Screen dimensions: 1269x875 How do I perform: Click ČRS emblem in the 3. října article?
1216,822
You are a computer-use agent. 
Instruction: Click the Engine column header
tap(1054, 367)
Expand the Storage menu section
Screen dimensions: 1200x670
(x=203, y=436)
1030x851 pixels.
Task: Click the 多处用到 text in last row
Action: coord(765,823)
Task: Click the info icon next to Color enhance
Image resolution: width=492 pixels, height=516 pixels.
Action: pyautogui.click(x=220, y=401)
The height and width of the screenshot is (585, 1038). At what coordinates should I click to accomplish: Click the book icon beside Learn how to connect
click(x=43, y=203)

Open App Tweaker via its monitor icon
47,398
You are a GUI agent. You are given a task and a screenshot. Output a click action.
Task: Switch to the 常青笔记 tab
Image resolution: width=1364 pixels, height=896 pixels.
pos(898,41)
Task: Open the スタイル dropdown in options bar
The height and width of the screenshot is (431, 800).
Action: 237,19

Exercise — Please rewrite all the data above, replacing "icon" with "symbol" and leaving everything else unchanged.

Written solution —
Screen dimensions: 1269x875 How do I perform: Click ČRS emblem in the 3. října article?
1216,822
You are a computer-use agent. 
Instruction: Click the Engine column header
tap(1054, 367)
Expand the Storage menu section
Screen dimensions: 1200x670
(x=203, y=436)
1030x851 pixels.
Task: Click the 多处用到 text in last row
Action: coord(765,823)
Task: Click the info symbol next to Color enhance
Image resolution: width=492 pixels, height=516 pixels.
Action: pyautogui.click(x=220, y=401)
The height and width of the screenshot is (585, 1038). At what coordinates should I click to accomplish: Click the book symbol beside Learn how to connect
click(x=43, y=203)

Open App Tweaker via its monitor symbol
47,398
You are a GUI agent. You are given a task and a screenshot. Output a click action.
Task: Switch to the 常青笔记 tab
Image resolution: width=1364 pixels, height=896 pixels.
pos(898,41)
Task: Open the スタイル dropdown in options bar
The height and width of the screenshot is (431, 800).
Action: 237,19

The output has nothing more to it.